Mosley issued a statement on Thursday strongly denying suggestions that the FIA's decision to impose an indefinite ban from motorsport on Flavio Briatore was fueled by revenge. Briatore himself has now responded to Mosley's latest claims – and says he does not understand why the matter has been dragged into the public domain once more.
"I was made aware of the terms of the press statement made by the former President of the FIA, Mr. Max Mosley, as regards the decision that he took as the head of the Motor Sport World Council on Sept. 21, 2009," said Briatore, who is awaiting a verdict from the French courts after the legality of the matter. "It is difficult to ascertain whether Mr. Mosley is just losing his temper while waiting the decision to be issued by the French courts or if, after having lost his position as a key person in motor racing, he is just eager to regain media coverage by making provocative attacks against me, among others."
Briatore has said he remains convinced the punishment handed out to him was unjust – and does not understand why his absence from the FIA trial was brought up as a factor in his penalty after revealing that it was Mosley who told him to stay away.
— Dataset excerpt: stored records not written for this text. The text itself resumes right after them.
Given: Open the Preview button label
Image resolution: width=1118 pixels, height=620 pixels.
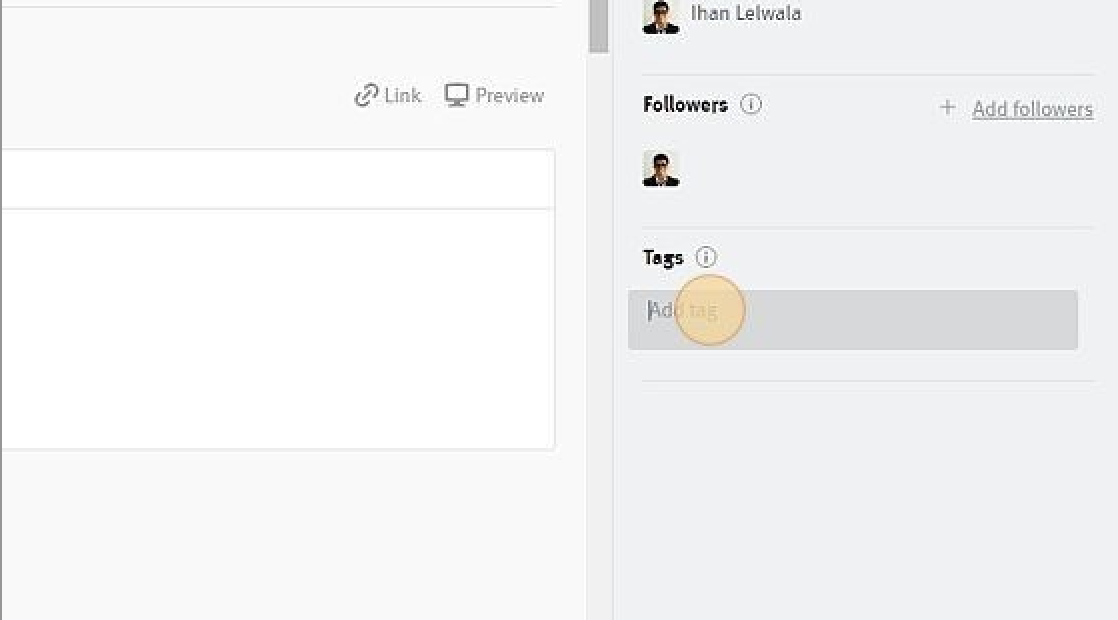Looking at the screenshot, I should tap(509, 96).
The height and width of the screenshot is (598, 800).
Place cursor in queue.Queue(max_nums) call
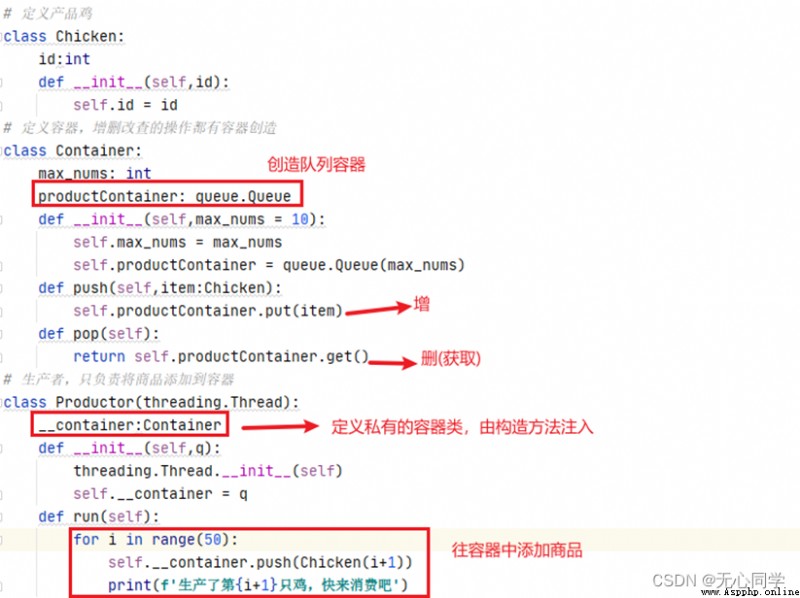pyautogui.click(x=373, y=265)
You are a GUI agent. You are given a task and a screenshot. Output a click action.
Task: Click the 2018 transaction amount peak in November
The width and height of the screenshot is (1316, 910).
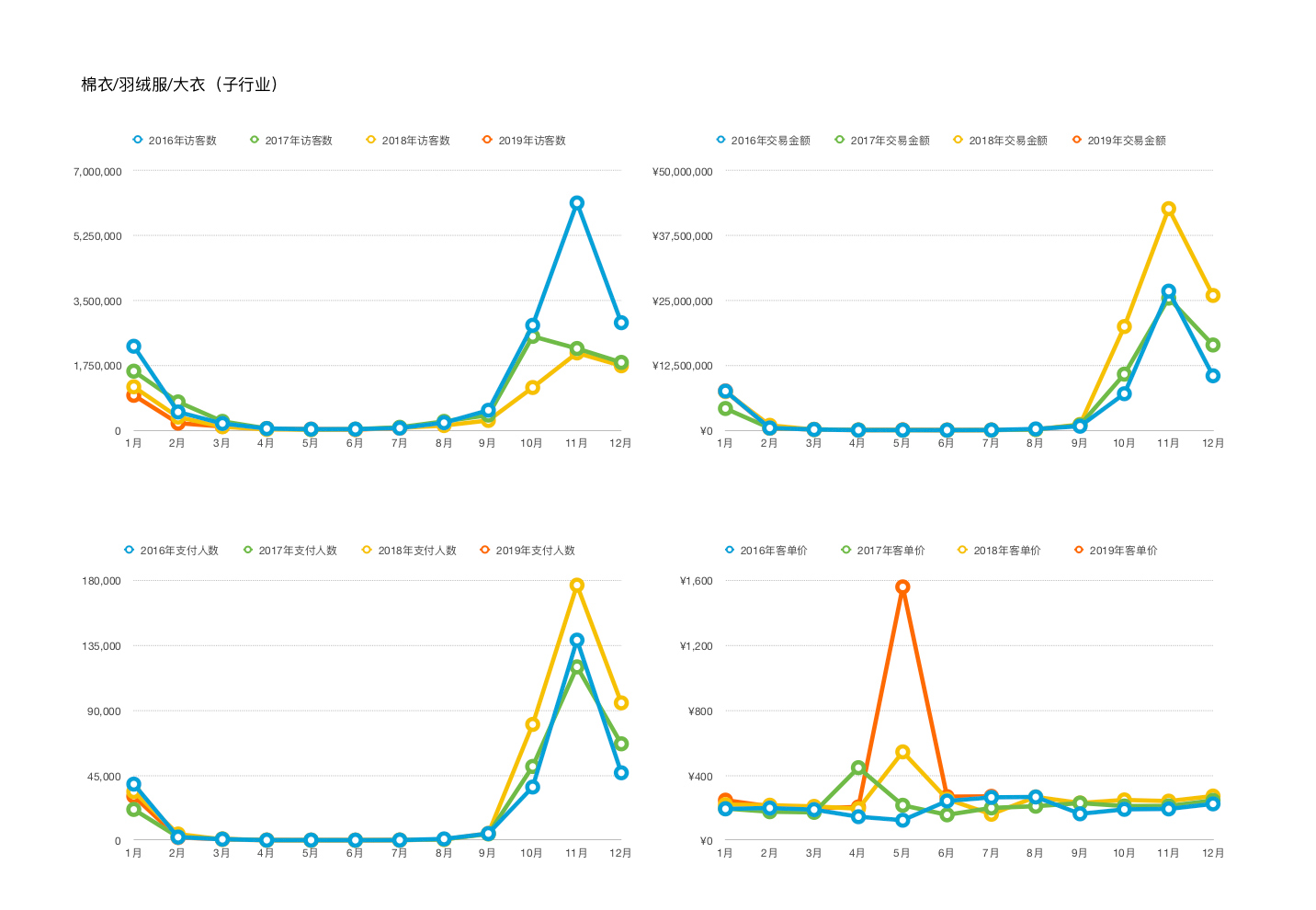pyautogui.click(x=1168, y=209)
"It is quite intriguing to hear that Mr. Mosley would now pretend that the FIA rendered a fair decision against me at the end of a process of fair justice," explained Briatore. "This is certainly not the position that the current leadership of the FIA expressed before the French Civil Courts, where everyone could hear Counsel for FIA stating that the World Council took only a decision of an 'administrative nature,' did not issue any ruling against me and was thus actually not bound to comply with any standards of civilized justice.
"I would also have been glad to hear Mr. Mosley explain that he expressed to me over the phone on Sept. 19, 2009, that my presence at the hearing of the World Council on Sept. 21 was neither necessary nor desirable, in the context of a difficult session for Renault, while since such hearing may, in any event, not result into any decision against me."